IEM’s Hu utilizing machine learning to predict China’s imports and exports
Monday, August 26, 2024
Media Contact: Tanner Holubar | Communications Specialist | 405-744-2065 | tanner.holubar@okstate.edu
College of Engineering, Architecture and Technology researchers are set to begin a three-year project to measure and forecast China’s agricultural production, stocks and imports using machine learning.
A partnership between Oklahoma State University, Iowa State University and Cornell University, funded by the United States Department of Agriculture, leads to a project to understand the factors that impact China’s importing and exporting.
Dr. Guiping Hu — professor and head of the School of Industrial Engineering and Management and Donald & Cathey Humphreys Chair — is helping lead this project as one of the principal investigators.
The project will focus on studying data and then using machine learning to try to understand the factors that impact China’s imports and exports. Another goal is to make policy recommendations and share insights with farmers and other stakeholders.
Machine learning is an aspect of AI research that utilizes data and algorithms that allow the program to improve its accuracy by imitating the way humans learn.
“Using the data that's available through the importing and exporting control system, the research goal is to understand what some of the factors are that impact the importing and exporting relationship,” Hu said.
Hu said she pursues interdisciplinary research when possible, and this project brings economists and engineers together.
Hu studied the imports and exports of mining and textile industries using machine learning while at ISU, which served as a basis for the new project studying China’s agricultural economy.
There are traditional economic analysis models that can achieve this type of forecast. This project will use an innovative aspect of cutting-edge machine learning and data analytics tools to try and achieve the same result.
Machine learning methods can improve the accuracy of models and predictions compared to traditional methods. They also provide better insight when models are designed.

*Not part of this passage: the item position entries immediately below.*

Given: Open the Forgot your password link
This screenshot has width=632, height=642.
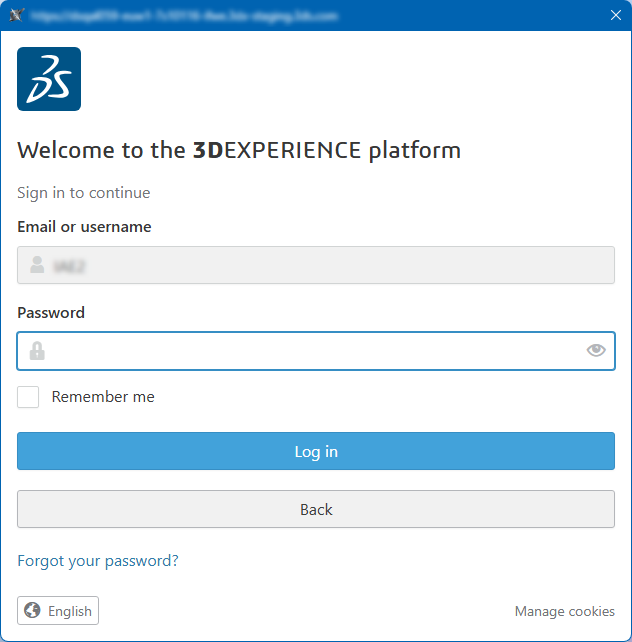Looking at the screenshot, I should click(98, 561).
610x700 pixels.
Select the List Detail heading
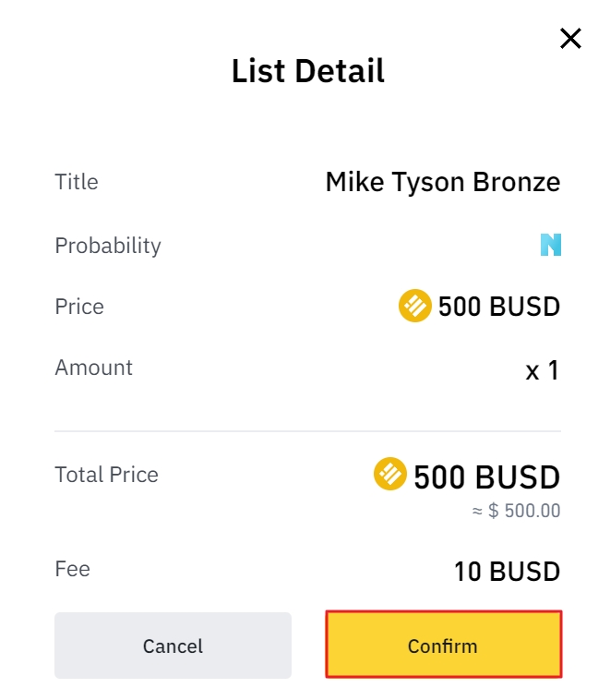pos(307,71)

The project will utilize high-quality data, which is a structured database that has been vetted and rigorously collected. There are some kinds of data that may be missing from the database, such as policy information or information that is anecdotal.
Hu said those types of data will be structured or incorporated in a way that ensures the data is more informed.
The dataset being used was collected through the help of government agencies on international trading and nonprofit organizations.
The team will look at historical data to study how things have played out over time, and then use machine learning to consider factors that could result in a different outcome.
There are three levels of analysis for this project: descriptive, predictive and prescriptive. Descriptive is understanding what occurred using historical data and trying to understand the relationship between the data and trends.
Predictive analysis is taking historical data, looking at factors that changed and using the understanding of the relationship between the data and trends to create a prediction about what could happen in the future.
Prescriptive analysis is taking what is known about what has happened in the past, what could happen in the future and looking at ways that could be changed to improve it. Hu notes this would include asking a lot of what-if questions that could be related to policy making, policy recommendations and scenario analysis.
The first phase of the project will focus on descriptive analysis of the data. The team will focus on collecting data and understanding some of the factors that might not be represented in the data.
“Even with all those comprehensive data analyses or retrieving of those types of data, there might still be missing data,” Hu said. “For example, some of the policies and specific USDA regulations, it may not be directly representative. So, we may need to do what is called data engineering.”
The second phase will focus on descriptive and predictive analysis and looking at historical trends related to the data. The third phase will be both predictive and prescriptive, and will include analyzing scenarios, making policy recommendations and analyzing possible what-if scenarios.
A major focus of the research is to get to the point of making policy recommendations based on their findings.
“We are interested in addressing real-world problems and using data and some of the industrial engineering tools to generate insight so that the stakeholders can benefit from the research and analyses,” Hu said.